In both phase II trials [14, 16] and one of the adolescent studies [17], eligible patients could be receiving ICSs plus LABAs or leukotriene modifiers, and about 30–40% of the patients were receiving LABAs at the screening visit. Patients receiving leukotriene modifiers were instructed to continue use during the trial, whereas those receiving LABAs were asked to stop treatment at the screening visit. The only study [18] that allowed patients to continue their previous controller medications did not find a difference between the efficacy of tiotropium bromide or placebo as an adjunctive therapy. It is important that no conclusions be drawn from these trials about the relative effect of LABAs and tiotropium. Interestingly, when the bronchodilatory effect of an approved dose of tiotropium bromide (2.5 μg/day) is compared with those of LABAs [19], the results are numerically similar (Table 1).

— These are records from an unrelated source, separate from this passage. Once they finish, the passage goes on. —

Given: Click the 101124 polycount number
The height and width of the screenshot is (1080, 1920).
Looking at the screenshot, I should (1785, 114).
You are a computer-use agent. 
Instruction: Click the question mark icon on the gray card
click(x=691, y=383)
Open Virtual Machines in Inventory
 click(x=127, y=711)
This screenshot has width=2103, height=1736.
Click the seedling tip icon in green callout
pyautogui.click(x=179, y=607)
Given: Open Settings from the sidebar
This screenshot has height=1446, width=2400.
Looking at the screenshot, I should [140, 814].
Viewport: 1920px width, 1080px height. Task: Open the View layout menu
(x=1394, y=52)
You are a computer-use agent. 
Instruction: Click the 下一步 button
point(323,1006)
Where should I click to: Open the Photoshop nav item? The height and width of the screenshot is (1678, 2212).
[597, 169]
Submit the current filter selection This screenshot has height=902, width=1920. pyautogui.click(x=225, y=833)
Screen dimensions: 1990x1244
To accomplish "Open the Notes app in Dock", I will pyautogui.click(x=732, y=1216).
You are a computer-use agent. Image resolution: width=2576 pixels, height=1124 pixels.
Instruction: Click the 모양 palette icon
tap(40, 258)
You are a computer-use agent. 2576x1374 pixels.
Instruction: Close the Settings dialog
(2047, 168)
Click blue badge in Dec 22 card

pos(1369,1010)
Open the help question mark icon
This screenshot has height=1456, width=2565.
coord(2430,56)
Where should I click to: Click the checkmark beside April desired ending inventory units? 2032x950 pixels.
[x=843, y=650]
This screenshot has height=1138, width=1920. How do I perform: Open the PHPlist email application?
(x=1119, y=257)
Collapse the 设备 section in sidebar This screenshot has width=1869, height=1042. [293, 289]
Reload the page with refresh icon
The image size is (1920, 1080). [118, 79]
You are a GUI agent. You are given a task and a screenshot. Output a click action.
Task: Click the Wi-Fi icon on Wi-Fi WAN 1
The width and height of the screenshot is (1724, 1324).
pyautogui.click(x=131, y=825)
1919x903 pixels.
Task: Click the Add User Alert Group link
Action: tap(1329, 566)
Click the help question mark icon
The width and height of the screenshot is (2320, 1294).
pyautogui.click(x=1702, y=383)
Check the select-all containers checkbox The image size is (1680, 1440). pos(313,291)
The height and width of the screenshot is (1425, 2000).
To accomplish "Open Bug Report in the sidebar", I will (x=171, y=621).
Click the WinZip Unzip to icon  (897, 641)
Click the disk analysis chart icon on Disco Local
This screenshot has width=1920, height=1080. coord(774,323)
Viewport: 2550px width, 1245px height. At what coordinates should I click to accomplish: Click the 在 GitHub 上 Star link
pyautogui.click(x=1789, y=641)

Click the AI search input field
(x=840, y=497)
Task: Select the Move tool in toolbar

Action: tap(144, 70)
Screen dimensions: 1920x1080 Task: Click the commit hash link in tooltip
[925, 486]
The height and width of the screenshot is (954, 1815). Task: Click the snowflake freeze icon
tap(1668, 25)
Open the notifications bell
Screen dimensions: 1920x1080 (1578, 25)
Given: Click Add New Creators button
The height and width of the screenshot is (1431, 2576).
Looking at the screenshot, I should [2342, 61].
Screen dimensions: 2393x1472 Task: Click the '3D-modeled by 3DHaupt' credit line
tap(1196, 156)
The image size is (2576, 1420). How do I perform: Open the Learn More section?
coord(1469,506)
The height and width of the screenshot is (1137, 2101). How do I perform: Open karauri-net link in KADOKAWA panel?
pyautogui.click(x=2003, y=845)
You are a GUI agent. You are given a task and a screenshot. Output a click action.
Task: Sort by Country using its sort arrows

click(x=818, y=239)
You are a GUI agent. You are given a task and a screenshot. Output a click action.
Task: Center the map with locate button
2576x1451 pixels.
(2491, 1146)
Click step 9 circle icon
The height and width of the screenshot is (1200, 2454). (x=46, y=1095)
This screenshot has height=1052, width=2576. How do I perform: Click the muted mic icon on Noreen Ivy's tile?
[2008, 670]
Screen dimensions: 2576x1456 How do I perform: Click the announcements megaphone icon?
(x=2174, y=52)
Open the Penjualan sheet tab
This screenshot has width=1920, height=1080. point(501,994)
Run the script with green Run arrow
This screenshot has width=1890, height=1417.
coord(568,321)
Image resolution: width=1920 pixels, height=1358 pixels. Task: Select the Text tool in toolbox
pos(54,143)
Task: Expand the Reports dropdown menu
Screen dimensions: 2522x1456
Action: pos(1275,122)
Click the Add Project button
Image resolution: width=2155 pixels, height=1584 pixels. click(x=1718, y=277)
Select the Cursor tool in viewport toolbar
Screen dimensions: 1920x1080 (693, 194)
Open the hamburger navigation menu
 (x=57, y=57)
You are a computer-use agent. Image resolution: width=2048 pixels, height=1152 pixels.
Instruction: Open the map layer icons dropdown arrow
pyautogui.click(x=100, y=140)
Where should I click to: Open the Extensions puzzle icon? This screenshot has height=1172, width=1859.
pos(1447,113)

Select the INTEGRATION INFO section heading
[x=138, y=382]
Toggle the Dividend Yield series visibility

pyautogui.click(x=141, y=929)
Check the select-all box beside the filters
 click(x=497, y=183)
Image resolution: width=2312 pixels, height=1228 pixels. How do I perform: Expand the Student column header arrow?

Table 1 Bronchodilatory effect of tiotropium bromide and long-acting beta agonists in children and adolescents

4 Conclusions

For now, current data support that tiotropium bromide has a bronchodilator effect, evidenced by improved acute lung function compared with placebo; however, the data are not yet clear enough to enable the creation of a stepwise approach or to identify phenotypes that would benefit from adding tiotropium bromide to treatment. The EPR-3 and GINA both recommend the addition of a LABA to low-dose ICSs in patients with uncontrolled asthma; adding a leukotriene modifier or increasing the ICS dose are also acceptable options [5]. The recent approval of tiotropium bromide for asthma comes with the backdrop of relatively controversial effects of LABAs in children. A large, recently published, safety study found no increased risk of serious asthma events (hospitalizations, intubations, and/or deaths) with salmeterol added to ICS in children aged 4–11 years, but it also found no decreased risk of severe asthma exacerbations (i.e., those requiring oral corticosteroids) [20]. This latter finding is consistent with the latest Cochrane review [19], which found an improvement in lung function and rescue bronchodilator use but no decreased risk of severe exacerbations or improved measures of asthma control. Interestingly, an innovative trial comparing three step-up therapies using a hierarchical endpoint of severe exacerbation → asthma-control days → spirometry reported that the effects of adding an LABA were superior to both a more than doubled ICS dose or the addition of montelukast [21]. Similarly, well-designed studies comparing existing step-up options to tiotropium bromide are needed to identify both an evidence-based stepwise approach to asthma management and phenotypes that might respond better to tiotropium bromide than to other adjunct medications. On that note, use of LAMAs in asthma management in children and adolescents should be investigated. Trials need to clearly describe the background medications and patient populations so clinicians can apply the knowledge to clinical practice. Until more studies are completed, the place for tiotropium bromide in the management of asthma in children and adolescent remains unclear.